Но большинство были настроены смело и доказывали, что самое подходящее время для интересных рассказов — именно ночь, да и лес с его ночными звуками — хорошее для этого место.
В результате пугливые фрейлины, которых было меньшинство, удалились в палатку, прочие же потеснее расселись вокруг огня, и старшая фрейлина повела рассказ.
— В стародавние времена, дорогие дамы и шевалье, еще до Меровингов, не было здесь даже в помине ни города, ни дворца. В том месте, да и на много дней пути в любую сторону, шумел дремучий лес и бродили дикие туры да волки. А вот где теперь лес, там тогда стоял величественный замок. И жил в нем молодой красавец граф. Почти все свое время он проводил на охоте, и вот раз увидел прекрасную стройную деву, берущую воду из источника. Расспросив жителей, он узнал, что красавица — дочь бедной вдовы из деревни, и зовут ее Гизелла.

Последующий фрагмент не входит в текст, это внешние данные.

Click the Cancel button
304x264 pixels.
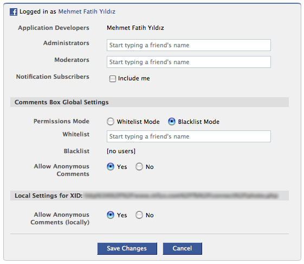pyautogui.click(x=183, y=248)
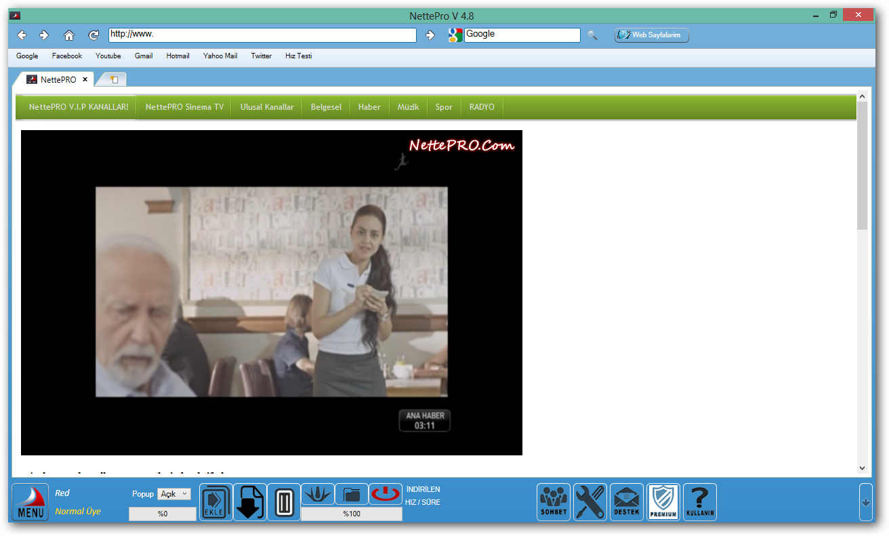This screenshot has width=889, height=536.
Task: Open the wrench and screwdriver settings icon
Action: tap(590, 502)
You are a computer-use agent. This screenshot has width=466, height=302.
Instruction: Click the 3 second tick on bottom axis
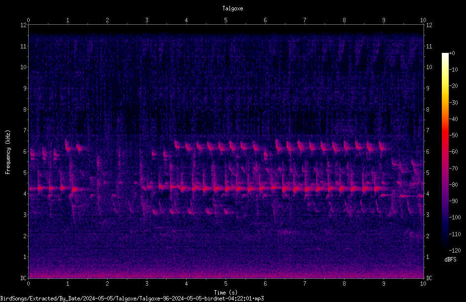(x=147, y=284)

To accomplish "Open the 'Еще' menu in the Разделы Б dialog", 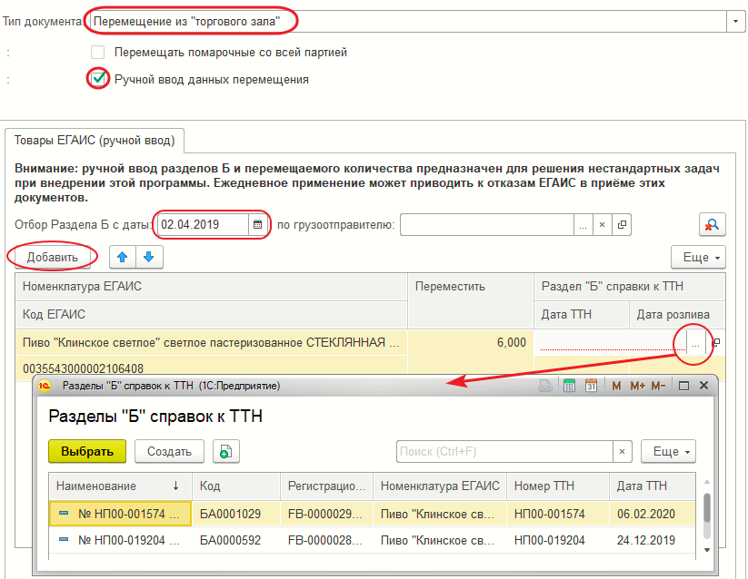I will [668, 451].
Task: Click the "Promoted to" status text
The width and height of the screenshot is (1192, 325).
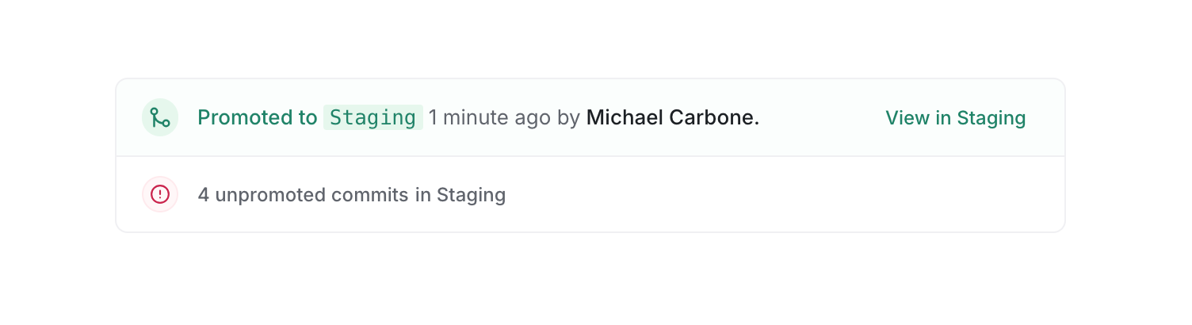Action: (x=257, y=118)
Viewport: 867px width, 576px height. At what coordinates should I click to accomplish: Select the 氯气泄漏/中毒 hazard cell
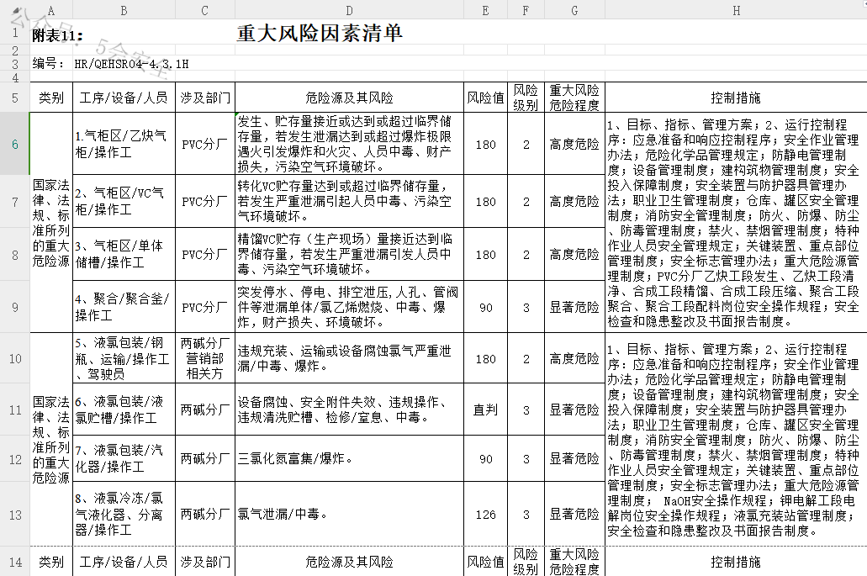(349, 515)
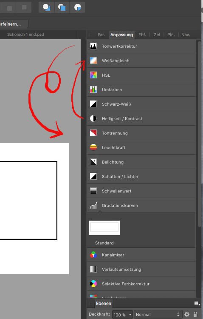
Task: Toggle the layer lock icon
Action: point(195,314)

С тех пор граф не мог ни есть, ни спать спокойно, все думал о Гизелле.
И вот решил узнать ее поближе, и явился к источнику в одежде крестьянина. Расположил он к себе деву учтивыми речами, и полюбила его бедная Гизелла, стала его возлюбленной и выбегала к нему по ночам, и пела и танцевала для него одного. А в этом искусстве ей не было равных!
И начал молодой граф избегать знатных девушек, в обществе которых веселился прежде, и стало им то обидно, и пожелали они знать причину его пренебрежения. Проследили и узнали, что соперница их — простая вилланка. И рассказали Гизелле, что не крестьянин ее милый, а знатный и богатый юноша, который никогда не возьмет ее в жены!

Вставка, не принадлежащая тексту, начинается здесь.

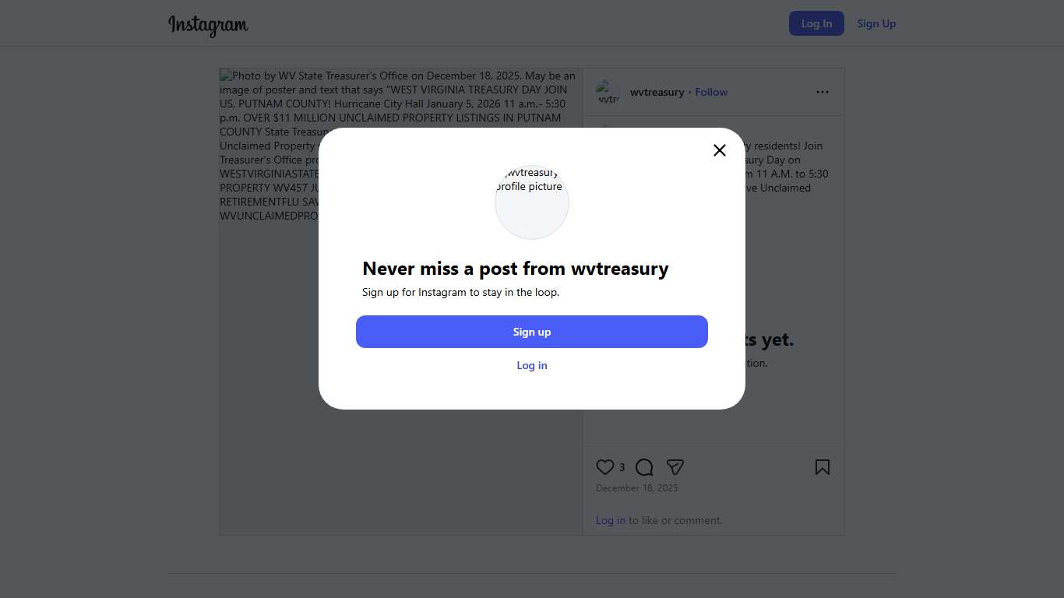Click Log in to like or comment
This screenshot has height=598, width=1064.
coord(611,520)
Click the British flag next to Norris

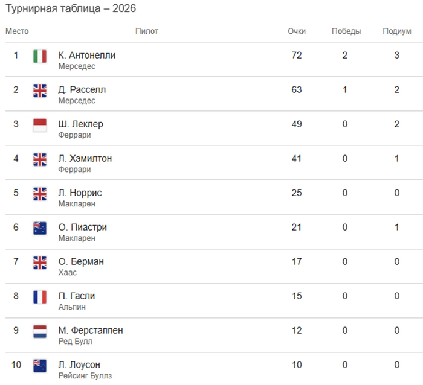pyautogui.click(x=39, y=194)
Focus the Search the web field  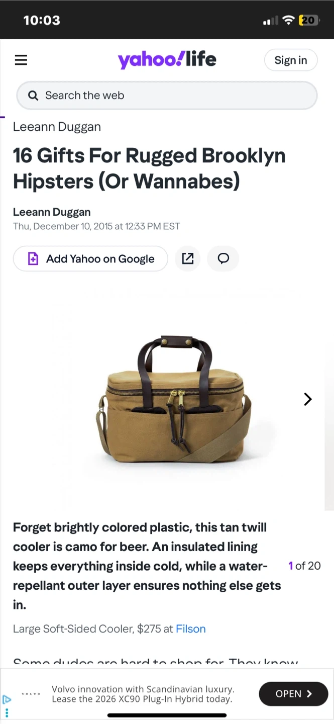[x=167, y=96]
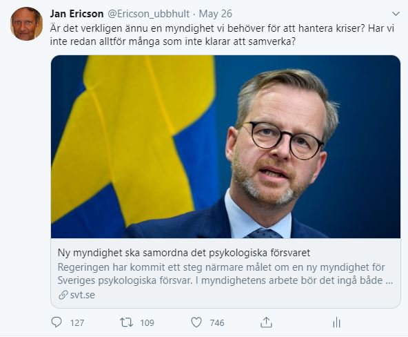Image resolution: width=408 pixels, height=337 pixels.
Task: Click the 127 replies count
Action: [77, 323]
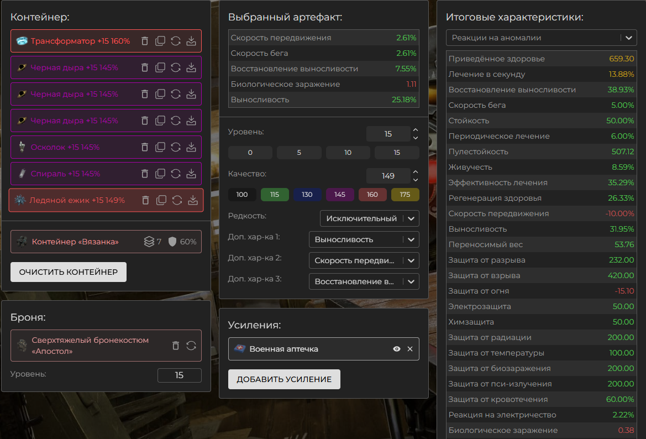
Task: Click the ДОБАВИТЬ УСИЛЕНИЕ button
Action: tap(284, 379)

И повредилась рассудком бедняжка и убежала в самую чащу леса. Там спела она последнюю свою песню, а на следующее утро нашли ее мертвой.
Похоронили ее на деревенском кладбище. Но на этом муки бедной Гизеллы не закончились. Она стала вилисой — призрачной девой, какими становятся невесты, умершие до свадьбы. Такие девы днем спят в своих могилах, а по ночам выходят и танцуют под Луной, и горе путнику, что забредет к ним. Затянут в свой хоровод, а на утро исчезнут, оставив на месте его ледяной труп!
Гизелла стала самой прекрасной из вилис.
А юный граф с тех самых пор покоя себе не находил, так терзался!
И вот пришел он на могилу обманутой им девушки и рыдал там, прося у нее прощения, и даже не заметил, как настала ночь.
Грозные вилисы окружили его и хотели умертвить, но возлюбленная защитила его. Она кружилась и пела, и умолила своих холодных подруг оставить ему жизнь. С первыми лучами солнца бедняжка словно бы растворилась в воздухе, и юноша никогда больше не видел ее.
Но страдания несчастного были столь сильны, что принял он страшный обет: он никогда не возьмёт себе супруги, род его должен пресечься.
С тех пор он часто молился на могилке своей милой, а когда почувствовал близкую смерть, тоже пошел туда. Слуги нашли его там. Говорят, над умершим будто бы склонялась женская фигурка в белом покрывале, но с приближением людей она истаяла в воздухе, как струйка дыма. И похоронили графа рядом с его возлюбленной Гизеллой.
Замок, так и не получивший наследника, вскоре развалился, руины поросли травой и кустарником, а затем поднялся над ними густой лес.
Но до сих пор по ночам иногда можно услышать ее пение. И оно не несёт добра услышавшим его, а лишь предвещает близкое горе…
— Ох, ну и история, — грустно сказал кто-то из молодых людей, а чувствительные девушки зашмыгали носиками.
— Уж лучше бы послушали музыку и песни, — буркнул Готье.